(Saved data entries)
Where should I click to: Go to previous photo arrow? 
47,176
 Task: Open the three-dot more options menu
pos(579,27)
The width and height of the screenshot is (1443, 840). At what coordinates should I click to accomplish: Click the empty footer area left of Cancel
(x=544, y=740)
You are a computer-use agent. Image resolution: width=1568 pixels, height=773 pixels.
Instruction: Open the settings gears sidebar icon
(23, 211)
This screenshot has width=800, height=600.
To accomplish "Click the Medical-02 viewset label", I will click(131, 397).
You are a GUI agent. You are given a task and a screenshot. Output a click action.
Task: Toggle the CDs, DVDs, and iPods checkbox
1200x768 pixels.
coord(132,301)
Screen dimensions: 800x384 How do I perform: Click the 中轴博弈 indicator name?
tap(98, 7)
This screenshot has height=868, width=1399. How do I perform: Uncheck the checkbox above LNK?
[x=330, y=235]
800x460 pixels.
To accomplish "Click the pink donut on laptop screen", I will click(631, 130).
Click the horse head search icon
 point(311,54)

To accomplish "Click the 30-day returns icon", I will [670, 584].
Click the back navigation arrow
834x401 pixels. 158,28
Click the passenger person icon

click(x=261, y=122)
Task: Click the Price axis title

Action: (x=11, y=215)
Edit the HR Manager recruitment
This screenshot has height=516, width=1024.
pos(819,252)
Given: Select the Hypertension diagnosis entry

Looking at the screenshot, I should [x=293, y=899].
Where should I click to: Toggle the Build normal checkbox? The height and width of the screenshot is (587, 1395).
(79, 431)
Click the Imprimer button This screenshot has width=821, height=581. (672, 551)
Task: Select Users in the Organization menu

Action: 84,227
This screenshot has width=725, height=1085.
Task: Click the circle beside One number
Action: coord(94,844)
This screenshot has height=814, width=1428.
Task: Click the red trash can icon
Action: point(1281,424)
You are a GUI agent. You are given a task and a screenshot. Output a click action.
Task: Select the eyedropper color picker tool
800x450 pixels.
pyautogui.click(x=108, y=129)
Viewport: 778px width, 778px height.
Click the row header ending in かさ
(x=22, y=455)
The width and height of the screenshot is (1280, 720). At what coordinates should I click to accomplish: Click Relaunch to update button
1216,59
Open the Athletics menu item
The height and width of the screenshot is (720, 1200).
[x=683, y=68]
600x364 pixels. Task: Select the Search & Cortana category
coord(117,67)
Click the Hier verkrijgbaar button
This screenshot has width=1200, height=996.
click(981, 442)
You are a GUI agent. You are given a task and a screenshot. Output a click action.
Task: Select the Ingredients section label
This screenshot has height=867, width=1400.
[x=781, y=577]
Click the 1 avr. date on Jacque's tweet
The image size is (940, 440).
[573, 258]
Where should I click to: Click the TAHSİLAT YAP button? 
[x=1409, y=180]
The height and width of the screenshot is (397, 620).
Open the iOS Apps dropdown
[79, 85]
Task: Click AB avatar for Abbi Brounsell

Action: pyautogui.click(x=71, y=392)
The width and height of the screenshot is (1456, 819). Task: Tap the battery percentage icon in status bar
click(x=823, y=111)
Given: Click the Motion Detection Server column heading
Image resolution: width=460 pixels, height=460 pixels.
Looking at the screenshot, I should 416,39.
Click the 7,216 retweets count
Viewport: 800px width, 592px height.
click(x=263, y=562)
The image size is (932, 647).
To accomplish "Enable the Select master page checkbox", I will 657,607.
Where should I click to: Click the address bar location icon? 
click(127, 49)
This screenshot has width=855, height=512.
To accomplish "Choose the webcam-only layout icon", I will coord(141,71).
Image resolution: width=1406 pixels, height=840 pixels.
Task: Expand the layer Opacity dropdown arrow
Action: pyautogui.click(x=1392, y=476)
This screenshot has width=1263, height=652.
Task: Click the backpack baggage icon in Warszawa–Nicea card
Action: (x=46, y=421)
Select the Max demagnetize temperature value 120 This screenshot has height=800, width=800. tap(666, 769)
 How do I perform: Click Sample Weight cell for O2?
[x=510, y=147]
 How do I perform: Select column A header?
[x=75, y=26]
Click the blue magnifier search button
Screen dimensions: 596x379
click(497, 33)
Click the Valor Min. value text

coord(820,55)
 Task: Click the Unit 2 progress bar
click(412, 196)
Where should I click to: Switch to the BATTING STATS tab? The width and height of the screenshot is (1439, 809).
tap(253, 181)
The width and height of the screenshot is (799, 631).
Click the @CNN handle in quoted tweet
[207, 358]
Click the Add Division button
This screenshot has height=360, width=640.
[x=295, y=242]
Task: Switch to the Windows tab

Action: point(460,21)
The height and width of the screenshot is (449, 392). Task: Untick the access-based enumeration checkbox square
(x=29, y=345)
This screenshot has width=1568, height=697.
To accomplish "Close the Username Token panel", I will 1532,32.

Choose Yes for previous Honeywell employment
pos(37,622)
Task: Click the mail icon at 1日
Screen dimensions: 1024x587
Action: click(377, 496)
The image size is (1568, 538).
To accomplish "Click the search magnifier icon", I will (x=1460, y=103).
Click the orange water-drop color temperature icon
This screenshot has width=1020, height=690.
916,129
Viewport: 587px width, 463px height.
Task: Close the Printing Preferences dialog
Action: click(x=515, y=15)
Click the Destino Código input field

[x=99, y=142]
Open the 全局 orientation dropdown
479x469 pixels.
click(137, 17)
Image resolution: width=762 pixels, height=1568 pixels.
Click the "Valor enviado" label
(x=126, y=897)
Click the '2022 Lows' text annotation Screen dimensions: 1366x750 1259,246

== EXERCISE ==
Could you reproduce the data above exactly as given?

== EXPECTED ANSWER ==
Where should I click to: Go to previous photo arrow? 
47,176
 Task: Open the three-dot more options menu
pos(579,27)
The width and height of the screenshot is (1443, 840). At what coordinates should I click to accomplish: Click the empty footer area left of Cancel
(x=544, y=740)
You are a computer-use agent. Image resolution: width=1568 pixels, height=773 pixels.
Instruction: Open the settings gears sidebar icon
(23, 211)
This screenshot has width=800, height=600.
To accomplish "Click the Medical-02 viewset label", I will click(131, 397).
You are a GUI agent. You are given a task and a screenshot. Output a click action.
Task: Toggle the CDs, DVDs, and iPods checkbox
1200x768 pixels.
coord(132,301)
Screen dimensions: 800x384 How do I perform: Click the 中轴博弈 indicator name?
tap(98, 7)
This screenshot has height=868, width=1399. How do I perform: Uncheck the checkbox above LNK?
[x=330, y=235]
800x460 pixels.
To accomplish "Click the pink donut on laptop screen", I will click(631, 130).
Click the horse head search icon
 point(311,54)

To accomplish "Click the 30-day returns icon", I will [670, 584].
Click the back navigation arrow
834x401 pixels. 158,28
Click the passenger person icon

click(x=261, y=122)
Task: Click the Price axis title

Action: (x=11, y=215)
Edit the HR Manager recruitment
This screenshot has height=516, width=1024.
pos(819,252)
Given: Select the Hypertension diagnosis entry

Looking at the screenshot, I should [x=293, y=899].
Where should I click to: Toggle the Build normal checkbox? The height and width of the screenshot is (587, 1395).
(79, 431)
Click the Imprimer button This screenshot has width=821, height=581. (672, 551)
Task: Select Users in the Organization menu

Action: 84,227
This screenshot has width=725, height=1085.
Task: Click the circle beside One number
Action: coord(94,844)
This screenshot has height=814, width=1428.
Task: Click the red trash can icon
Action: point(1281,424)
You are a GUI agent. You are given a task and a screenshot. Output a click action.
Task: Select the eyedropper color picker tool
800x450 pixels.
pyautogui.click(x=108, y=129)
Viewport: 778px width, 778px height.
Click the row header ending in かさ
(x=22, y=455)
The width and height of the screenshot is (1280, 720). At what coordinates should I click to accomplish: Click Relaunch to update button
1216,59
Open the Athletics menu item
The height and width of the screenshot is (720, 1200).
[x=683, y=68]
600x364 pixels. Task: Select the Search & Cortana category
coord(117,67)
Click the Hier verkrijgbaar button
This screenshot has width=1200, height=996.
click(981, 442)
You are a GUI agent. You are given a task and a screenshot. Output a click action.
Task: Select the Ingredients section label
This screenshot has height=867, width=1400.
[x=781, y=577]
Click the 1 avr. date on Jacque's tweet
The image size is (940, 440).
[573, 258]
Where should I click to: Click the TAHSİLAT YAP button? 
[x=1409, y=180]
The height and width of the screenshot is (397, 620).
Open the iOS Apps dropdown
[79, 85]
Task: Click AB avatar for Abbi Brounsell

Action: pyautogui.click(x=71, y=392)
The width and height of the screenshot is (1456, 819). Task: Tap the battery percentage icon in status bar
click(x=823, y=111)
Given: Click the Motion Detection Server column heading
Image resolution: width=460 pixels, height=460 pixels.
Looking at the screenshot, I should 416,39.
Click the 7,216 retweets count
Viewport: 800px width, 592px height.
click(x=263, y=562)
The image size is (932, 647).
To accomplish "Enable the Select master page checkbox", I will 657,607.
Where should I click to: Click the address bar location icon? 
click(127, 49)
This screenshot has width=855, height=512.
To accomplish "Choose the webcam-only layout icon", I will coord(141,71).
Image resolution: width=1406 pixels, height=840 pixels.
Task: Expand the layer Opacity dropdown arrow
Action: pyautogui.click(x=1392, y=476)
This screenshot has width=1263, height=652.
Task: Click the backpack baggage icon in Warszawa–Nicea card
Action: (x=46, y=421)
Select the Max demagnetize temperature value 120 This screenshot has height=800, width=800. tap(666, 769)
 How do I perform: Click Sample Weight cell for O2?
[x=510, y=147]
 How do I perform: Select column A header?
[x=75, y=26]
Click the blue magnifier search button
Screen dimensions: 596x379
click(497, 33)
Click the Valor Min. value text

coord(820,55)
 Task: Click the Unit 2 progress bar
click(412, 196)
Where should I click to: Switch to the BATTING STATS tab? The width and height of the screenshot is (1439, 809).
tap(253, 181)
The width and height of the screenshot is (799, 631).
Click the @CNN handle in quoted tweet
[207, 358]
Click the Add Division button
This screenshot has height=360, width=640.
[x=295, y=242]
Task: Switch to the Windows tab

Action: point(460,21)
The height and width of the screenshot is (449, 392). Task: Untick the access-based enumeration checkbox square
(x=29, y=345)
This screenshot has width=1568, height=697.
To accomplish "Close the Username Token panel", I will 1532,32.

Choose Yes for previous Honeywell employment
pos(37,622)
Task: Click the mail icon at 1日
Screen dimensions: 1024x587
Action: click(377, 496)
The image size is (1568, 538).
To accomplish "Click the search magnifier icon", I will (x=1460, y=103).
Click the orange water-drop color temperature icon
This screenshot has width=1020, height=690.
916,129
Viewport: 587px width, 463px height.
Task: Close the Printing Preferences dialog
Action: click(x=515, y=15)
Click the Destino Código input field

[x=99, y=142]
Open the 全局 orientation dropdown
479x469 pixels.
click(137, 17)
Image resolution: width=762 pixels, height=1568 pixels.
Click the "Valor enviado" label
(x=126, y=897)
Click the '2022 Lows' text annotation Screen dimensions: 1366x750 1259,246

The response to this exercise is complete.